**Exercise goal:**
Type the entries out again exactly as they read, but leave every picture behind.

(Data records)

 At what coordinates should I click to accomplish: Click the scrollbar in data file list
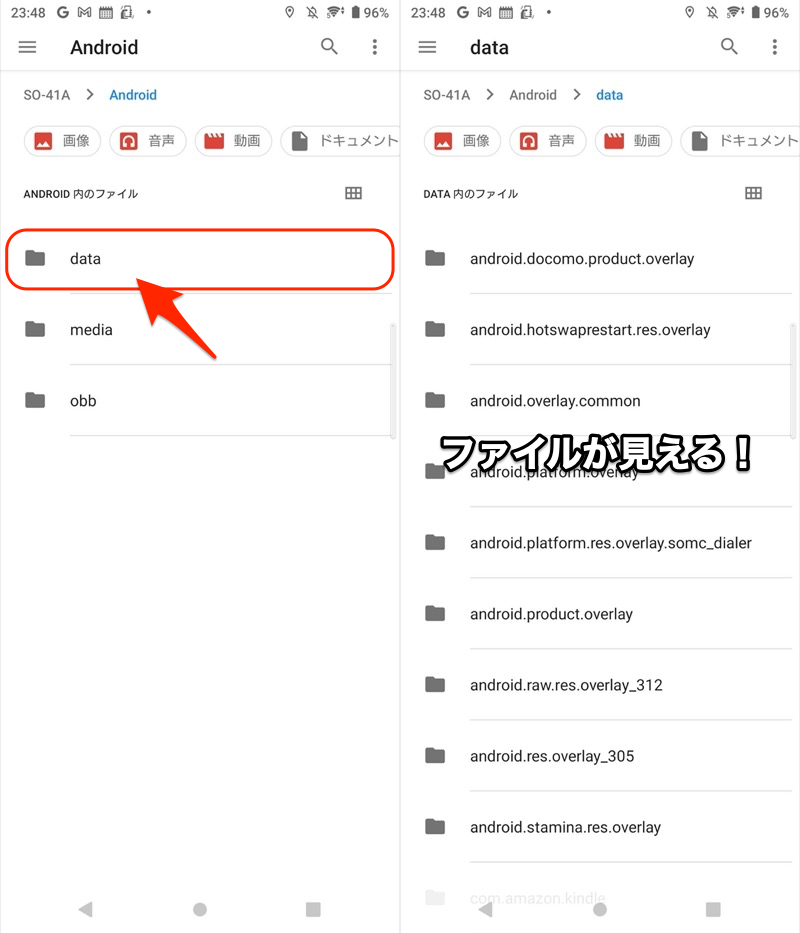pyautogui.click(x=792, y=381)
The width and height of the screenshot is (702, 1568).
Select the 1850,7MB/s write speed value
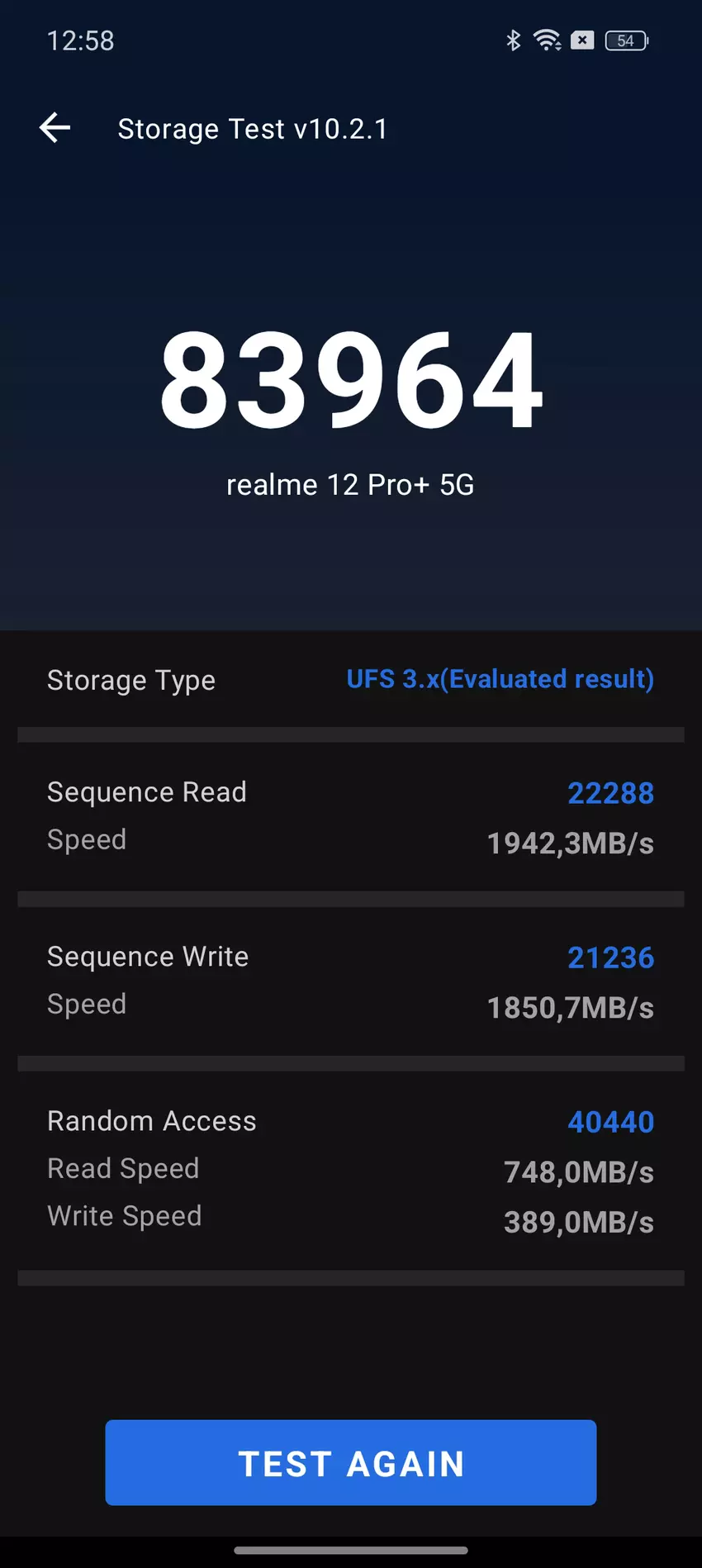tap(570, 1008)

**Expected answer:**
 At what coordinates should I click to accomplish: Click the scrollbar in data file list
pyautogui.click(x=792, y=381)
The width and height of the screenshot is (702, 1568).
Select the 1850,7MB/s write speed value
tap(570, 1008)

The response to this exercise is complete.